— TAREFA ESCRITA A —
Reproduza palavra por palavra os registros, começando no início deles e terminando na linha que contém "Action: (x=25, y=385)", com essa linha incluída.

— TEXTO —
##############################

Concordo. Também não tenho nada contra a comédia, aos textos feitos simplesmente para rir. O imperdoável, para mim, é a peça que tenta extrair risada da onde não se pode rir, não há motivos para rir, não cabe uma risada. Entende? Isso me irrita muito. Parece falta de compromisso com o texto, com a obra, com tudo que está ali...
Enfim, sou leiga, minha opinião não conta muito (hehehe), mas assisti a muitas peças assim e não me agradam nem um pouco.

Unknown disse...

Creio que isso não é um fenômeno que aconteça somente no teatro. Estamos no meio da banalização de toda informação. Os noticiários só nos trazem histórias horríveis (pais que matam seus filhos, jovens da classe média que espancam doméstica, balas perdidas, policiais que atiram em inocentes...)e com isso o que é chocante passa a ser normal. As pessoas que riram com a cena tão tocante do espetáculo certamente não enxergaram a dor existente no texto, pois notícias mais dilacerantes caem nas suas cabeças todos os dias de um jeito tão sensacionalista e sem noção de nada.

Só no blog disse...

Otávio, Isabella e Fred, meus queridos. Obrigadão pela visita e por terem complementado minhas idéias sobre o tema. Que bom que a gente pode compartilhar as coisas por aqui, né?

mARIA disse...

bRAAAVO!!

entao nao estou só!!!!!!!!!!
sinto que pude vomitar suas palavras na cara dessa massa inoportuna e sem senso algum.

no brilhante espetáculo "Aldeotas" de gero camillo tive a mesmíssima sensacao. as gargalhadas pareciam querer abafar a belza crua e cruel que desembaraçava-se aos nossos olhos de forma magistral. uma pena para quem nao percebeu o quao rico é aquele texto.

sem mais. oBRIGADAA !!

Só no blog disse...

Oi, Maria, muito obrigado pelo comentário. Quando escrevi, tive medo de que as pessoas achassem que eu não curtisse comédia. Longe de mim, adoro uma boa comédia. Outro dia fui ver A Festa de Abigaiu e fiquei gargalhando duas horas. Minha bronca é de quem sai de casa decidido a rir de qualquer coisa - e acaba perdendo grandes oportunidades de se emocionar.

Valéria Medeiros disse...

Amo os contos do Tchékhov; fiquei com vontade de ver esta peça! Me parece que ele sacou a sutileza, a ironia e o não-julgamento checoviano que sempre me arrebata!
O problema é que não temos mais tanta sutileza (já tivemos?), tudo é isto ou aquilo, os meandros tornam-se linhas retas e secas, as oposições nos reduzem a histéricos robôs consumidores de gargalhadas efêmeras, oponiões feitas e gostos préfabricados que não nos deixam nos afetar de uma forma mais profunda. Mas ainda bem que existem pessoas que se deixam sentir, apesar de isso ser vertiginoso: sentir, deixar entrar, deixar sair... se tranformar...

##############################

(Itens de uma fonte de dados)

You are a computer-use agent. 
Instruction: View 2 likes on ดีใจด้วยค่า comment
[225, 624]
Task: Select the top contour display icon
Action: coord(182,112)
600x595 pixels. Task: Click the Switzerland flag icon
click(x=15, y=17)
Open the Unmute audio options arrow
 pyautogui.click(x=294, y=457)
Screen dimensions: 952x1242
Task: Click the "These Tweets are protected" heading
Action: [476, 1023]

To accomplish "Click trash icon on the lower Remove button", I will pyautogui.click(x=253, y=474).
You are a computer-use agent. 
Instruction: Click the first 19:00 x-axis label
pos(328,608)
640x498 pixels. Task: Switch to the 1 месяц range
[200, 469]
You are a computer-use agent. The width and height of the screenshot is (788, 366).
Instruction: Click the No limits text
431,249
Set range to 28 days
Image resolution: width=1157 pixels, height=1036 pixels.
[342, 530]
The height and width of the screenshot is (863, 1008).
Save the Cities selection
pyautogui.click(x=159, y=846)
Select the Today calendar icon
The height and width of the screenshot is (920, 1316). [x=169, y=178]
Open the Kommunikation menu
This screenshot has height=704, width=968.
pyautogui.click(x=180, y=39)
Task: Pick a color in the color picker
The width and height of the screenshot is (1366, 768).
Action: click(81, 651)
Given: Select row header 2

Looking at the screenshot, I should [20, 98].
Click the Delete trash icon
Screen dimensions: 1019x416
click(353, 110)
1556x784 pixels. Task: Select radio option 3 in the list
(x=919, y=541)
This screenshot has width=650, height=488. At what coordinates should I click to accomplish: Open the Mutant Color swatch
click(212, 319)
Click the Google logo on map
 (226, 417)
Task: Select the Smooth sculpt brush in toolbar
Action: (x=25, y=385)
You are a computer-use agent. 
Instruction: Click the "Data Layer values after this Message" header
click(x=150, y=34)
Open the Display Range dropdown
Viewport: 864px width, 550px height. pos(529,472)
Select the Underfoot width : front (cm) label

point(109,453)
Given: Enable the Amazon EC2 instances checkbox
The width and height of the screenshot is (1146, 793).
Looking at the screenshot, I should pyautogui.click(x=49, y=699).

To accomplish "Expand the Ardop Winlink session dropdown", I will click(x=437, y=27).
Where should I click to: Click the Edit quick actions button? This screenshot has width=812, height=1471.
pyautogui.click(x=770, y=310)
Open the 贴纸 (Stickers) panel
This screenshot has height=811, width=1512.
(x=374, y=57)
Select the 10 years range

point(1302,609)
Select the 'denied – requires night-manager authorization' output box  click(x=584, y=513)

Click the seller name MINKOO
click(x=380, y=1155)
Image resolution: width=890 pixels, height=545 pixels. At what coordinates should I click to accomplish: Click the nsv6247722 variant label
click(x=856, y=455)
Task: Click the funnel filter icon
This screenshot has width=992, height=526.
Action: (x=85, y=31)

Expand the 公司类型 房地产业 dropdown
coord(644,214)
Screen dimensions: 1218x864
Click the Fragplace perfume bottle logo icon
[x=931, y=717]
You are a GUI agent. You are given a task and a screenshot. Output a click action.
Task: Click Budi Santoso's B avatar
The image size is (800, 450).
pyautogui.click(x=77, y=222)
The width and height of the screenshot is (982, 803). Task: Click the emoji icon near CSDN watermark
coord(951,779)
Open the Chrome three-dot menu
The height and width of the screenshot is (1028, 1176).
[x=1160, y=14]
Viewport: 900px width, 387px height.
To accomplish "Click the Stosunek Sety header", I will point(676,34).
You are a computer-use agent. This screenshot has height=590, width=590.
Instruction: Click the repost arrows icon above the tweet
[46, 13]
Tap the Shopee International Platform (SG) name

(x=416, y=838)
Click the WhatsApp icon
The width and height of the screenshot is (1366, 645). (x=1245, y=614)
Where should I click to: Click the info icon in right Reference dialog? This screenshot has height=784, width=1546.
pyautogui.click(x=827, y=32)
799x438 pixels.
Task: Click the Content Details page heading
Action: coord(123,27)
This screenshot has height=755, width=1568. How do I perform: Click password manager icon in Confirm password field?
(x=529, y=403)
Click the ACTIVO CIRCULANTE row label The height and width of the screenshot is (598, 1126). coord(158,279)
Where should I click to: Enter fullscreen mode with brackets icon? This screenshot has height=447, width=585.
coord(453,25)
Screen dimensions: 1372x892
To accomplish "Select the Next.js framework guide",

##############################

— TAREFA ESCRITA B —
Responda com base nos comentários sobre teatro:
(i) Qual peça o autor do blog foi ver e passou duas horas gargalhando?
(ii) Em qual espetáculo Maria teve a mesma sensação?
(iii) De quem são os contos que Valéria Medeiros diz amar?

— RESPOSTA ESPERADA A —
You are a computer-use agent. 
Instruction: View 2 likes on ดีใจด้วยค่า comment
[225, 624]
Task: Select the top contour display icon
Action: coord(182,112)
600x595 pixels. Task: Click the Switzerland flag icon
click(x=15, y=17)
Open the Unmute audio options arrow
 pyautogui.click(x=294, y=457)
Screen dimensions: 952x1242
Task: Click the "These Tweets are protected" heading
Action: [476, 1023]

To accomplish "Click trash icon on the lower Remove button", I will pyautogui.click(x=253, y=474).
You are a computer-use agent. 
Instruction: Click the first 19:00 x-axis label
pos(328,608)
640x498 pixels. Task: Switch to the 1 месяц range
[200, 469]
You are a computer-use agent. The width and height of the screenshot is (788, 366).
Instruction: Click the No limits text
431,249
Set range to 28 days
Image resolution: width=1157 pixels, height=1036 pixels.
[342, 530]
The height and width of the screenshot is (863, 1008).
Save the Cities selection
pyautogui.click(x=159, y=846)
Select the Today calendar icon
The height and width of the screenshot is (920, 1316). [x=169, y=178]
Open the Kommunikation menu
This screenshot has height=704, width=968.
pyautogui.click(x=180, y=39)
Task: Pick a color in the color picker
The width and height of the screenshot is (1366, 768).
Action: click(81, 651)
Given: Select row header 2

Looking at the screenshot, I should [20, 98].
Click the Delete trash icon
Screen dimensions: 1019x416
click(353, 110)
1556x784 pixels. Task: Select radio option 3 in the list
(x=919, y=541)
This screenshot has width=650, height=488. At what coordinates should I click to accomplish: Open the Mutant Color swatch
click(212, 319)
Click the Google logo on map
 (226, 417)
Task: Select the Smooth sculpt brush in toolbar
Action: (x=25, y=385)

— RESPOSTA ESPERADA B —
(i) A Festa de Abigaiu.
(ii) "Aldeotas", de Gero Camillo.
(iii) De Tchékhov.